O dünyaya geldiğinde dört yaşlarındaydım. Abi olmanın ilk gününde hissettiğim bu duygu benim için bir ilkti. Yani sorumluluk...
Aradan birkaç yıl geçtikten sonra ona yeşil ve sarı renkleri olan oyuncak bir kamyon almışlardı. Bende o vesileyle o kamyonun şoförü olmuştum.
Üstüne oturur ve " hadi çek beni hızlı hızlı" diye seslenirdi çünkü. Bende çeker iterdim onu, yani şoförlük yapardım. Zevkliydi!
Aramızdan ne su sızardı ne de sızıyı oluşturacak bir çatlak oluşurdu. Bizde haliyle bazılarınız gibi tartışır, dayanamayıp hemen barışırdık sonra.

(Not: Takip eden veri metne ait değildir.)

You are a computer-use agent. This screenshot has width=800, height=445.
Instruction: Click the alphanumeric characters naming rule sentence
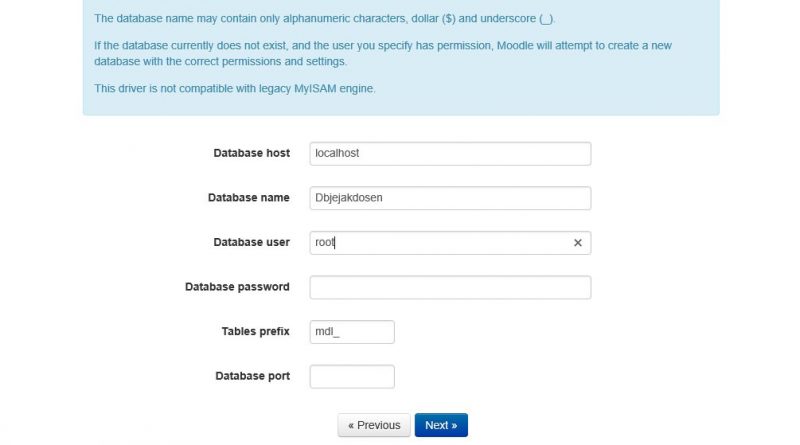coord(324,18)
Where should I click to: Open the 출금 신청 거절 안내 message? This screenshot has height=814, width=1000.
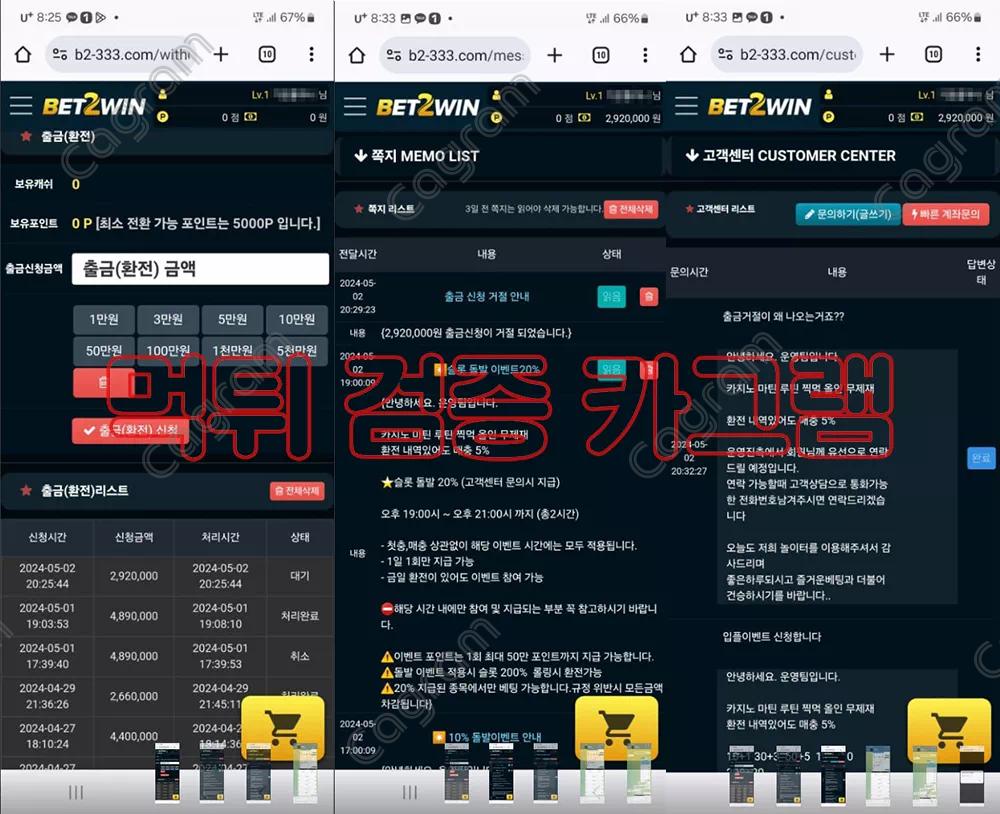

Onunla küs kalınmazdı. Mahallede hemen hemen herkes en güzel gözlerin onda olduğunu söylerdi. Yani altın bakışlı çocuğun pırıl pırıl gözlerinden bahsederlerdi.
Överek bitiremezlerdi. Abisi olarak kendisi adına sevinirdim bende. Bir de ilkokulda çektirdiği resimler vardır ki eline alıp baktığında ışıldamaya başlar validenin gözleri bugün hala!...
Aynı giyinir, aynı oyuncakları paylaşır oynardık. Yani eşitliği hissedebiliyor, birlik-beraberlik anlamını onunla o yaşlarda " yaşam pratiği" olarak uyguluyorduk.
Tabi bu kardeşlik birliğine üçüncüsü geldiğinde ben 8 yaşlarındaydım.
Kısacası belirli anıların taze tutulması gereklidir. Olayı farklı açıdan izah edeyim:
Dünyada birtakım ve belirli tarihlerde yer alan özel günler vardır. 23 Nisan, Gençlik ve Spor Bayramı, Sevgililer, Anneler ve Babalar günü.
Farkındaysanız kardeşlik için düşünülmüş özel bir güne yer verilmemiş. Olmaması,aslında her gün, her saniyenin kardeşlik ilan edilmesi mantığıyla yok sayılmış;ama bunu uygulayanların sayısı oldukça kısıtlı. Hatırlatmak isterim ki resmiyetini ve belgelerini görmek istediğimiz " ispatlama" dünyasında yaşıyoruz!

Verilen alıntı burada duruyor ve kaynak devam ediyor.